So you want to be a Data Scientist? The good news is that there are tons of great resources out there to learn from. The bad? None is comprehensive, and choosing the best can be completely overwhelming. I created this list to help you stay focused on learning what’s important, the easiest way possible.
But it won’t be easy…
Data Science combines Statistics, Programming, Machine Learning, and Visualization, amongst other disciplines. Simply put, there is a lot to learn. I took every course and read every book on this list, and it took me approximately 210 hours, over a few months.
Ready to dive in? Great! I would love to hear about your experience learning Data Science, and answer any questions. Tweet this post below and let me know how it’s going.

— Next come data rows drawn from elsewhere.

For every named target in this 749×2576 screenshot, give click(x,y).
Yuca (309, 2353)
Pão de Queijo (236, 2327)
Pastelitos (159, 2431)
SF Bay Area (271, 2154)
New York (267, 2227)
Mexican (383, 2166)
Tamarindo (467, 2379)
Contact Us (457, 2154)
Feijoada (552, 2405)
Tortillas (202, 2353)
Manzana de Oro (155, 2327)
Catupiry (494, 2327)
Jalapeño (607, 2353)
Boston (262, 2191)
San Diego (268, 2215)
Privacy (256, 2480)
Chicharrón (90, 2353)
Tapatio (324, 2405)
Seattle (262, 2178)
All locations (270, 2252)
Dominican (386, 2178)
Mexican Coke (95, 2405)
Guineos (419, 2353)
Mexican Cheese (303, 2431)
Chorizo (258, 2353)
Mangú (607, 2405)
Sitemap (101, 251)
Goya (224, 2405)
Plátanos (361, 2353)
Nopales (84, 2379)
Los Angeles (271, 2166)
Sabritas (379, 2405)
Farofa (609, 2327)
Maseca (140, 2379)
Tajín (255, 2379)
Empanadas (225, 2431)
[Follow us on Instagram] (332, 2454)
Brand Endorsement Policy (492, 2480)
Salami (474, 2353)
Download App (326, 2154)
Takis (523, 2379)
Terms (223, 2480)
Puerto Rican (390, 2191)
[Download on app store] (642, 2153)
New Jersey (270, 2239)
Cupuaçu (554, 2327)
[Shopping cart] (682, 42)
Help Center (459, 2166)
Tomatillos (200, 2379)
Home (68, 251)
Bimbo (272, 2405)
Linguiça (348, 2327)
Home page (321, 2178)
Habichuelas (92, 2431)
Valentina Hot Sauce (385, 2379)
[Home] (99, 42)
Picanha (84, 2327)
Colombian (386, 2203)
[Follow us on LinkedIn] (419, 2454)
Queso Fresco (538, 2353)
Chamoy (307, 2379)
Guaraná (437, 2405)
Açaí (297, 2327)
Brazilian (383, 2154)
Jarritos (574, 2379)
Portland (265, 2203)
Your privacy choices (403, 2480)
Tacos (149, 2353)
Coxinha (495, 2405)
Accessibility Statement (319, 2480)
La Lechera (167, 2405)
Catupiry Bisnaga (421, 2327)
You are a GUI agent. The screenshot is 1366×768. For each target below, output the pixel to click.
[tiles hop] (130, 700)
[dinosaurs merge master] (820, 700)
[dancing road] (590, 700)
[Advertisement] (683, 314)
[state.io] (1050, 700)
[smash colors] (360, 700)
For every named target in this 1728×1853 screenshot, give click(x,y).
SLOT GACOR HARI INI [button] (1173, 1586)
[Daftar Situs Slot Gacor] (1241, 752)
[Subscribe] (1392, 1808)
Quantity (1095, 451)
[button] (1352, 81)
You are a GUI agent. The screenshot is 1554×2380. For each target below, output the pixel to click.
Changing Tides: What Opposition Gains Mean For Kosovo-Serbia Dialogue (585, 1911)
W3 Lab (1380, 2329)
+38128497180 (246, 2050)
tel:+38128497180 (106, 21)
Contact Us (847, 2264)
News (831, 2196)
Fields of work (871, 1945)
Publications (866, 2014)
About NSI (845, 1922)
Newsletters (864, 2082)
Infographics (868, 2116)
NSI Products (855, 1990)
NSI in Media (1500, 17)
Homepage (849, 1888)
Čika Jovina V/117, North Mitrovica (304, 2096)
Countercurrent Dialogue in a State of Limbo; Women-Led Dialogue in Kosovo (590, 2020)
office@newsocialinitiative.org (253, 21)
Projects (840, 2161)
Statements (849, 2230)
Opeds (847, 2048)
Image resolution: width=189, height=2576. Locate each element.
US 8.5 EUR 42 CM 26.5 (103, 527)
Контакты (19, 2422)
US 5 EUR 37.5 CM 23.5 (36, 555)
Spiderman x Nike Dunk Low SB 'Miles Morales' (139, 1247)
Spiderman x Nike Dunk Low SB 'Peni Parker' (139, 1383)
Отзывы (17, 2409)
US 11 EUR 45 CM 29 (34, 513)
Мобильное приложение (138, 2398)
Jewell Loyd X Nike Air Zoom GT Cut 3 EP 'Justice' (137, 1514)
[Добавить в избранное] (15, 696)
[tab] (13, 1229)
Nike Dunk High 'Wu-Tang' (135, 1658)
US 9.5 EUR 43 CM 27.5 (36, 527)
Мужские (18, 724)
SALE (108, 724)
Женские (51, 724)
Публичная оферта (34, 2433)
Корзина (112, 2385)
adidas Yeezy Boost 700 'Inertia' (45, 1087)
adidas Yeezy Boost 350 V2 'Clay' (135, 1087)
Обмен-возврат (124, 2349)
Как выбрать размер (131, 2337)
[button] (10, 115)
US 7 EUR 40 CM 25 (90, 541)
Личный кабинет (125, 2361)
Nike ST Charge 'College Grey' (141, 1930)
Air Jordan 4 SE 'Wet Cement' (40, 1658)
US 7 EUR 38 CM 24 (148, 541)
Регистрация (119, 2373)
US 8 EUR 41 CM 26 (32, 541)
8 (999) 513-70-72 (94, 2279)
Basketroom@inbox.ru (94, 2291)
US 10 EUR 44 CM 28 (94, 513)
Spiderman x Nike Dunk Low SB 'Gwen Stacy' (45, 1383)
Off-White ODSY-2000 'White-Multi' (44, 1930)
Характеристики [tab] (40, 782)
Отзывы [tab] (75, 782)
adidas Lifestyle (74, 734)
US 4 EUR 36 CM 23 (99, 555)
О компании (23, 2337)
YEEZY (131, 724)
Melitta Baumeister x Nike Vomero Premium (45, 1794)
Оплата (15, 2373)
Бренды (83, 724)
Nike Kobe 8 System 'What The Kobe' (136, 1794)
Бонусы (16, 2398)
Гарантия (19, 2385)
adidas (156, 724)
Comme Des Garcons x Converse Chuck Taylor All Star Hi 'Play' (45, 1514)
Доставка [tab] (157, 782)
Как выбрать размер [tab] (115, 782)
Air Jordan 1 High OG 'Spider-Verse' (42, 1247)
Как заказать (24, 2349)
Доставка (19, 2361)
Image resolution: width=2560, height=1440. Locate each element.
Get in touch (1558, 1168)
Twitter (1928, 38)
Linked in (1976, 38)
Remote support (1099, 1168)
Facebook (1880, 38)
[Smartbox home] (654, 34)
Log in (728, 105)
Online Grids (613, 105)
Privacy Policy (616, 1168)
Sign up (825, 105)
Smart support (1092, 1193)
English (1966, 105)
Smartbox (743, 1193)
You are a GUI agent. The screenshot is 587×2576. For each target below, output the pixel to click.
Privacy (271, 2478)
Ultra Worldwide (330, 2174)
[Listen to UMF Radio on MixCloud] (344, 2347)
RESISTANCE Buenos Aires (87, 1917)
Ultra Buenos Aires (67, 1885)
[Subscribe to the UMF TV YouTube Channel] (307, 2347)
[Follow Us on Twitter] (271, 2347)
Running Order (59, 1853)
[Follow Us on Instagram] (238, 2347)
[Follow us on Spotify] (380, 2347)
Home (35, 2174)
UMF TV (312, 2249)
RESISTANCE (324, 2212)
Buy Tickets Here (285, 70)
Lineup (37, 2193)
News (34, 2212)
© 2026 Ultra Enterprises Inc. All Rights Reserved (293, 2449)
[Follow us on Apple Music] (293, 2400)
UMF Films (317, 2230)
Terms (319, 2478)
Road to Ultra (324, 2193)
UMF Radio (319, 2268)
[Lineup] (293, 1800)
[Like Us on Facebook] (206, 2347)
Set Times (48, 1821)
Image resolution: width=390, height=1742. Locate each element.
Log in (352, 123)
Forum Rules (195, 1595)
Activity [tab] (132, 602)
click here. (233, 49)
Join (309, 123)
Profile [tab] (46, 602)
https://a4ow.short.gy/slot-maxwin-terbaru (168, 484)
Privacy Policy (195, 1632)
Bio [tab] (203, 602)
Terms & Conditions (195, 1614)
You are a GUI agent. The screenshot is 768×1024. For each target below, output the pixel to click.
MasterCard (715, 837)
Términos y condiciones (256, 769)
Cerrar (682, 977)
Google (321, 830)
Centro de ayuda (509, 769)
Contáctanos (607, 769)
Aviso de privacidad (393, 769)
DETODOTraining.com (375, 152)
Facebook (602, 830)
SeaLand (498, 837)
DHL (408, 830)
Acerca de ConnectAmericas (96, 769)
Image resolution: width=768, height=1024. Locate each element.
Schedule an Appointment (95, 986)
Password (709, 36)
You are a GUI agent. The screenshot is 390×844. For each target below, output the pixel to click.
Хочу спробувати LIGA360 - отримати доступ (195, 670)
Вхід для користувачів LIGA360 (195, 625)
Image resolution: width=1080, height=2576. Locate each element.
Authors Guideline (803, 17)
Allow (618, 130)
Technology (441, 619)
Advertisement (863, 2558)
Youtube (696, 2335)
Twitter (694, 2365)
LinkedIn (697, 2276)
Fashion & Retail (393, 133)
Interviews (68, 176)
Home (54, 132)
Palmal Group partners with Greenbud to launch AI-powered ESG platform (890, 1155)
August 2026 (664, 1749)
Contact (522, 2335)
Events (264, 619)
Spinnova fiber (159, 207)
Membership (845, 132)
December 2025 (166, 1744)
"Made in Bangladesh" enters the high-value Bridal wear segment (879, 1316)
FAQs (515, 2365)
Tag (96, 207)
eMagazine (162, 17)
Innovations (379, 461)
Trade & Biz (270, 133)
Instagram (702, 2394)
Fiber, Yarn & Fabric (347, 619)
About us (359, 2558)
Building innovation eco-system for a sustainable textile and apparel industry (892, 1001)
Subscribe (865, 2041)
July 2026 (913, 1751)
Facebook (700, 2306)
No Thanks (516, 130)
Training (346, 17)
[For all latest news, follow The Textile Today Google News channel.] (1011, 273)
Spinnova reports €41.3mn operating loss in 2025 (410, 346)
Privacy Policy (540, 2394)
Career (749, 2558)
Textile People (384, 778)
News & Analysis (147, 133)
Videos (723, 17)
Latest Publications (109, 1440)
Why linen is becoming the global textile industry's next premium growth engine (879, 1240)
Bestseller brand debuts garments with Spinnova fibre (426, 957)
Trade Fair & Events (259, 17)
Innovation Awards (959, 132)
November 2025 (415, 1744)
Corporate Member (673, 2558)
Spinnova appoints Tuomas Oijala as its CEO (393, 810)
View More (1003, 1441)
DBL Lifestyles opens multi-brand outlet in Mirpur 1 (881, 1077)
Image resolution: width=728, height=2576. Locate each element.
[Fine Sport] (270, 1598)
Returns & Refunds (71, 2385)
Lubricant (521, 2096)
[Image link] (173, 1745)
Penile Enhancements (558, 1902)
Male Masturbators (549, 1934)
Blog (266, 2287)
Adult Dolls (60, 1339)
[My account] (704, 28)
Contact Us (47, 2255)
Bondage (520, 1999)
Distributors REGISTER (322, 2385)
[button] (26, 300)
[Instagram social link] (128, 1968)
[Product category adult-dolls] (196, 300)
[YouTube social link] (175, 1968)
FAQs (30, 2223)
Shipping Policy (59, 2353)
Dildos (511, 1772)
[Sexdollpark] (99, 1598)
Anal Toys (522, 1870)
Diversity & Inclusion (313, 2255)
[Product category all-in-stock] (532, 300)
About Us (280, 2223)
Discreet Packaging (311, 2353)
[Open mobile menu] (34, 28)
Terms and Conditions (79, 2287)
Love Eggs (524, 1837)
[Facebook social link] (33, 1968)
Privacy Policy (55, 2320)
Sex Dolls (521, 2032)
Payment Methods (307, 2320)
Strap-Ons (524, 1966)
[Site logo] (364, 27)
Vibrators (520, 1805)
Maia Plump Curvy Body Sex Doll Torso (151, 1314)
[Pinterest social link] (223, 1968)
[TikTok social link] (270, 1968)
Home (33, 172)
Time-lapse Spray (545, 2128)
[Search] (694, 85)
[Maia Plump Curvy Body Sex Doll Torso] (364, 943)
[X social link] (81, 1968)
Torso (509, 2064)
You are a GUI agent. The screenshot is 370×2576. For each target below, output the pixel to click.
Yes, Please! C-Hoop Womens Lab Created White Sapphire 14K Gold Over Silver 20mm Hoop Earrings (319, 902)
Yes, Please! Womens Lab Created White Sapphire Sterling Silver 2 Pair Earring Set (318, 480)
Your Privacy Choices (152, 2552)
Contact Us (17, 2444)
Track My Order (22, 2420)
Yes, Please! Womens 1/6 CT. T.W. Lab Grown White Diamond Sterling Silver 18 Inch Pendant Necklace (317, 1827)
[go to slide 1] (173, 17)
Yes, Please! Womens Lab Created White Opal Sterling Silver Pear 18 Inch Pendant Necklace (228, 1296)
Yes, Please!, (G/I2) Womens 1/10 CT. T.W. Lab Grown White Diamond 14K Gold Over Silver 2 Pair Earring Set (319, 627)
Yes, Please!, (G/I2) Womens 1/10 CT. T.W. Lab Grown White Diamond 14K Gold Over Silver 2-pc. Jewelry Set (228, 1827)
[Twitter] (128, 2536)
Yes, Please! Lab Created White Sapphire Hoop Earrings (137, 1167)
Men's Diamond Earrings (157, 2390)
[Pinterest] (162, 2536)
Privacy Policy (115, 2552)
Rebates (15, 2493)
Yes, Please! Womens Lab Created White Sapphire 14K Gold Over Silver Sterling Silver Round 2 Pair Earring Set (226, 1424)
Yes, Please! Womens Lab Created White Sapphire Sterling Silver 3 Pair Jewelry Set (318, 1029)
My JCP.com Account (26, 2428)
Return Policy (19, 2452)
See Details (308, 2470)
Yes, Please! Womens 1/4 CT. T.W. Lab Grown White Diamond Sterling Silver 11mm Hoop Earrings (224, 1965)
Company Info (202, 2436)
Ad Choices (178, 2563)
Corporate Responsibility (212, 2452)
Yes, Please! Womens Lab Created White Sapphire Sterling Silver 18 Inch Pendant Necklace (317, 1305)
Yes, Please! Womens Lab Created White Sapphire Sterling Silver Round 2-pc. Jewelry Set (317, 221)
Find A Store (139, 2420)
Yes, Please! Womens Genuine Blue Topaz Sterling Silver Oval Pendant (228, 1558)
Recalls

Finally, good luck, and have a lot of fun. I certainly did.
1. Immerse Yourself
We start with some light reading and listening. You can’t spend all your time reading textbooks and taking courses. Get these books and podcasts, and read or listen to them throughout your studies.
12 hr | $29Read The Signal and the Noise by Nate Silver
A fun introduction to Data Science, that will teach you how to think like a data scientist.
9 hr | $17Read Naked Statistics by Charles Wheelan
An easy introduction to statistics, without getting too deep into the maths.
freeSubscribe to the Data Skeptic podcast
Features conversations with data science experts, as well as great mini episodes which teach the basics.
freeSubscribe to the Partially Derivative podcast
A weekly discussion about Data Science related news.
freeSubscribe to the Data Science Weekly newsletter
Data Science news in your inbox, weekly.
2. Learn Python
Programming is a key part of Data Science. There’s an on-going debate about whether you should learn R or Python first. It’s better to pick one than spend your time debating the best. Choose Python.
6 hr | freeDo the Learning Python mission at DataQuest
You’ll learn Python interactively while playing with real data.
If you’re new to programming you may need a more thorough introduction. In that case:
40 hr | $30Read Learn Python the Hard Way
A great introduction to programming using Python.
Otherwise, you’ll pick it up quickly using:
1 hr | freeRead Learn Python in Y minutes
This is a really fast way to learn Python if you’re already a programmer
3. Learn the Big Picture
There are a lot of aspects to Data Science. In this unit you’ll focus on learning how they all fit together. Get a little breadth in your diet.
10 hr | $32Read Data Science from Scratch
This is a fantastic book that introduces you to Data Science, using Python
5 hr | freeTake the Data Analysis and Data Visualization missions at Data Quest
These will teach you about numpy, pandas, and matplotlib, three crucial tools for your toolbelt.
4. Learn Statistics
Statistics is the foundation for much of Data Science. It is the tool we use to rigorously reason about the world using data.
7 hr | freeTake Udacity’s Intro to Descriptive Statistics course
This course seems overly simplistic at times, but it’s a good refresher on descriptive statistics. Tip: Set the playback speed to 1.5x.
10 hr | freeTake Udacity’s Intro to Inferential Statistics course
This course is also a little simple. It’s still worth going through to get a strong grip on hypothesis testing, which is critical in Data Science.
40 hr | $79Read All of Statistics
If you really want to master statistics, this is the book for you. Don’t get too bogged down with the details, but take a good read through it and use it as a reference for the rest of your career.
5. Learn Machine Learning
Machine Learning is a hot topic, and a big driver of the recent flood of interest in Data Science. It’s also a very deep field.
20 hr | freeTake Udacity’s Introduction to Machine Learning course
This is a very practical, hands-on course. You learn how to apply machine learning algorithms using the sklearn Python package.
30 hr | freeTake Coursera’s Machine Learning course
This is a more theoretically rigorous course. It is fantastically done.
Now use your skills and go out and do some actual data science!
8 hr | freeComplete a Kaggle competition
Kaggle provides the data, you provide the science. Try some of their “Knowledge” competitions to get some practice.
12 hr | freeDo your own analysis
Find a real dataset on Data.gov, perform a real analysis, and publish your findings online.